Born in the U.S.A. is the seventh studio album by American recording artist Bruce Springsteen, released on June 4, 1984, by Columbia Records. 

It has been certified 17× Platinum by the RIAA, selling over 17 million units in the United States, and over 30 million copies worldwide. Born in the U.S.A. topped the charts in nine countries, including the United States and the United Kingdom, becoming his most commercially successful album and one of the best-selling albums of all time. 

Frequently cited by critics as one of the greatest albums of all time, it was nominated for a Grammy Award and produced seven Top Ten singles. The cover features an iconic photograph of Springsteen from behind, taken by Annie Leibovitz. The album was recorded with the E Street Band and producers Chuck Plotkin and Jon Landau over the course of several years, while Springsteen was also working on Nebraska. It delivers tighter songs with a brighter, more pop-influenced sound than his previous albums, and prominent synthesizer.

Writing and recording

Power Station recordings
Born in the U.S.A. is composed of twelve tracks, seven recorded at Power Station studios from April 26 through May 14, 1982: "Born in the U.S.A." (April 27); "Downbound Train" (April 27–28); "Working on the Highway" (April 30); "I'm on Fire" (May 11); "Glory Days" (May 5); "Darlington County" (May 13); and "I'm Goin' Down" (May 12–13).

Hit Factory recordings
"Cover Me" was the first song recorded, on January 25, 1982, at The Hit Factory. The four remaining tracks are "No Surrender" (October 25–27, 1983); "Bobby Jean" (October 10, 1983); "My Hometown", (June 29, 1983). "Dancing in the Dark" was the last to be recorded, on February 14, 1984. It was written overnight, after co-producer Jon Landau convinced Springsteen that the album needed a single. According to Dave Marsh in Glory Days, Springsteen was not impressed with Landau's approach. "Look," he snarled, "I've written 70 songs. You want another one, you write it." After blowing off some steam, Springsteen came in the next day with the entire song written.

:::

▸ Stated task 1: In the passage on Born in the U.S.A., who took the photograph on the album cover?
▸ Stated task 2: Reproduce the passage on Born in the U.S.A. from "It has been" up to and including "and prominent synthesizer.".
The material presented next comes from an unrelated source.

:::

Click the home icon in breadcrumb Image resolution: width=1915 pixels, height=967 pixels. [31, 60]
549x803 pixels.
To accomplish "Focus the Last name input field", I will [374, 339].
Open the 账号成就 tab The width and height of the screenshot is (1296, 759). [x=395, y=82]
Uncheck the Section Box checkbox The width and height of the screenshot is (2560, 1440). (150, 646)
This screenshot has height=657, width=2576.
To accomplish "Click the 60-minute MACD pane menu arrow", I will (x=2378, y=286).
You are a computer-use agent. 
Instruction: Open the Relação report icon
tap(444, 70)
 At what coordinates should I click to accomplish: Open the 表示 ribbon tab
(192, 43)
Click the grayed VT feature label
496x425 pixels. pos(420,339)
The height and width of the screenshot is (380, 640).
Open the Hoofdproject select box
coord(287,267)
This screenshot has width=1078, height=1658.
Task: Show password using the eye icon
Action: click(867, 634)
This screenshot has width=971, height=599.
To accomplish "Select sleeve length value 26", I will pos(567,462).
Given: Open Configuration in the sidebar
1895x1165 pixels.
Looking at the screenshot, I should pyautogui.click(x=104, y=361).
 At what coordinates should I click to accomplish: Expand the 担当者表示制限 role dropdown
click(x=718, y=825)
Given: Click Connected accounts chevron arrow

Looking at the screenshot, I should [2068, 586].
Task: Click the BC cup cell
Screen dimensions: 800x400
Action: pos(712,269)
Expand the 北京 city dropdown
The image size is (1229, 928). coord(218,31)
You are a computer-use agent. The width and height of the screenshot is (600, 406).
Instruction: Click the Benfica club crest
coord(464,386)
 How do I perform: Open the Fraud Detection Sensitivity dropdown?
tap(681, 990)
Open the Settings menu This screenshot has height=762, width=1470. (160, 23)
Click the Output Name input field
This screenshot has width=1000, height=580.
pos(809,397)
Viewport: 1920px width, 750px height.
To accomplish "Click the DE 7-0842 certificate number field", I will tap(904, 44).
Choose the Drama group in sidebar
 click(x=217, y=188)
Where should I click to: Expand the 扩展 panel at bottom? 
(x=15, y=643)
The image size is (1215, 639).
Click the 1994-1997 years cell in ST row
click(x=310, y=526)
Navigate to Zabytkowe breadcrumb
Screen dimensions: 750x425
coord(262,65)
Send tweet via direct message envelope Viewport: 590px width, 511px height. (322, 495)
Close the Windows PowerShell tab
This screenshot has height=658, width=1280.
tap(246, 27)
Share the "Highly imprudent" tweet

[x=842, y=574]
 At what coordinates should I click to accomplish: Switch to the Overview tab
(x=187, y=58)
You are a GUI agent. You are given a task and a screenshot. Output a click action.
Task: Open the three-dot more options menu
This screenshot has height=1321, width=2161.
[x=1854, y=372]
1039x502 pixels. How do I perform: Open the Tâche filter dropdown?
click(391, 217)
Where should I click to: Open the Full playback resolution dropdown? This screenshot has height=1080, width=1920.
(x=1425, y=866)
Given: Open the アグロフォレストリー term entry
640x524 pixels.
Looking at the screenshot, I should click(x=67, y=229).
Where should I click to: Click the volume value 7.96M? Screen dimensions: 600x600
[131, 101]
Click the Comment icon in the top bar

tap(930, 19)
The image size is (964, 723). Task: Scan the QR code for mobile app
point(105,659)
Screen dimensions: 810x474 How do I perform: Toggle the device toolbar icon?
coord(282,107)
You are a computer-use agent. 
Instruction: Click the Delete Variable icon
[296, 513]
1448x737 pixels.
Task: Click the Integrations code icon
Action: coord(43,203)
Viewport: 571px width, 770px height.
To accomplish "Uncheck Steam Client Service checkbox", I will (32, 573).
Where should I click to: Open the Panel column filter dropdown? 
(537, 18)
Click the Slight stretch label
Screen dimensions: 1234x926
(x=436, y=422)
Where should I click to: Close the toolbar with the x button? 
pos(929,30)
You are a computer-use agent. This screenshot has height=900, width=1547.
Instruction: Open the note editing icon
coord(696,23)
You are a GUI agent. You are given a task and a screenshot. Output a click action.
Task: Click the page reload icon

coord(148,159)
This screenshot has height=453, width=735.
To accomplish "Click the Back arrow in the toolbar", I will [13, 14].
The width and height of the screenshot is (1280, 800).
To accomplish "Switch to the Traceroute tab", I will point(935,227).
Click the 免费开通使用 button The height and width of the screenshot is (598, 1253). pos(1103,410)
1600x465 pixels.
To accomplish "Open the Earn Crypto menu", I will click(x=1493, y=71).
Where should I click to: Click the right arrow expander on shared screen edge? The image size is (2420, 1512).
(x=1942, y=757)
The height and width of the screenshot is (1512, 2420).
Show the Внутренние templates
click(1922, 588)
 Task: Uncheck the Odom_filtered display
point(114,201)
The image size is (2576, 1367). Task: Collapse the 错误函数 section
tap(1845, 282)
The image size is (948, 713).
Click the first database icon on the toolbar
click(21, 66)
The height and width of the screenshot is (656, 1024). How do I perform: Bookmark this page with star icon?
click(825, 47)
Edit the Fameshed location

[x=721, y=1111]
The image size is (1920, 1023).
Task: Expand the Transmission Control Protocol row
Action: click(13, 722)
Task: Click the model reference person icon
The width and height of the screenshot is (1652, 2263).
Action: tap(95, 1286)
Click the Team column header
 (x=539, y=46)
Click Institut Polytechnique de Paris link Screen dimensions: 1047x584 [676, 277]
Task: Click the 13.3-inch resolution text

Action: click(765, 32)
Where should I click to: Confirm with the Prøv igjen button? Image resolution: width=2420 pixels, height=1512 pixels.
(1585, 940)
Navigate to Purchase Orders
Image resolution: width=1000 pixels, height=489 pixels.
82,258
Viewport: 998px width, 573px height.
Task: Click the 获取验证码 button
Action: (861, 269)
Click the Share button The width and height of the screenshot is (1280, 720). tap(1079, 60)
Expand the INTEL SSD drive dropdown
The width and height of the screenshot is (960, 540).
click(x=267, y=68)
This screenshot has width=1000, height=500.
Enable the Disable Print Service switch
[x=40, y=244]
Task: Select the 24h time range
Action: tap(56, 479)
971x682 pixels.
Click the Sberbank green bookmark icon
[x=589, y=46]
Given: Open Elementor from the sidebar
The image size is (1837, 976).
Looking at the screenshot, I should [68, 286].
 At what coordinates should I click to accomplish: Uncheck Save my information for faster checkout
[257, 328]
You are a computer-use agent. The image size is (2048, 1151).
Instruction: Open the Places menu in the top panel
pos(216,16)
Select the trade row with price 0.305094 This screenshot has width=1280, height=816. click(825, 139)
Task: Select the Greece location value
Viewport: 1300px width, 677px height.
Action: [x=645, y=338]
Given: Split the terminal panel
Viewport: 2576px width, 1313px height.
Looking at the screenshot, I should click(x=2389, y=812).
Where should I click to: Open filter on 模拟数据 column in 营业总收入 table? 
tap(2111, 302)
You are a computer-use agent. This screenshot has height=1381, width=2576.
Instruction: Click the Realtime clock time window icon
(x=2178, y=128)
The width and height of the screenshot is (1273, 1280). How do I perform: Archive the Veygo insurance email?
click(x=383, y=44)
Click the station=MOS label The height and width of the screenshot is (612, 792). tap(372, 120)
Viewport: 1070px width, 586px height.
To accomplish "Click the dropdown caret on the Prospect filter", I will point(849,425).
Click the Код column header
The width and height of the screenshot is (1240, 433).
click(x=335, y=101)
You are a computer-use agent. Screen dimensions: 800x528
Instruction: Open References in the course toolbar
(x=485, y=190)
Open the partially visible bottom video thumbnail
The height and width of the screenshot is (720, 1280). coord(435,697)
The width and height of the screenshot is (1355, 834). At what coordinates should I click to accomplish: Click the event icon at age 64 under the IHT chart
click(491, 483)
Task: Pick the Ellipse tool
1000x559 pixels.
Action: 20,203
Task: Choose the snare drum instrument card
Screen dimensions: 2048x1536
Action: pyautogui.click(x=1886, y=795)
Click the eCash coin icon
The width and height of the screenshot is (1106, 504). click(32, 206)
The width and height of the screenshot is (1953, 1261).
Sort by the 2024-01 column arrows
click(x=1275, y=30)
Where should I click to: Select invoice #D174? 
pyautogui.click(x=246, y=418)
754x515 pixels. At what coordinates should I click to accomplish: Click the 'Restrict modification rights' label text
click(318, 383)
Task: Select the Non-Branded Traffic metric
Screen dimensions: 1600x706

:::

▸ Right answer 1: Annie Leibovitz

▸ Right answer 2:
It has been certified 17× Platinum by the RIAA, selling over 17 million units in the United States, and over 30 million copies worldwide. Born in the U.S.A. topped the charts in nine countries, including the United States and the United Kingdom, becoming his most commercially successful album and one of the best-selling albums of all time. 

Frequently cited by critics as one of the greatest albums of all time, it was nominated for a Grammy Award and produced seven Top Ten singles. The cover features an iconic photograph of Springsteen from behind, taken by Annie Leibovitz. The album was recorded with the E Street Band and producers Chuck Plotkin and Jon Landau over the course of several years, while Springsteen was also working on Nebraska. It delivers tighter songs with a brighter, more pop-influenced sound than his previous albums, and prominent synthesizer.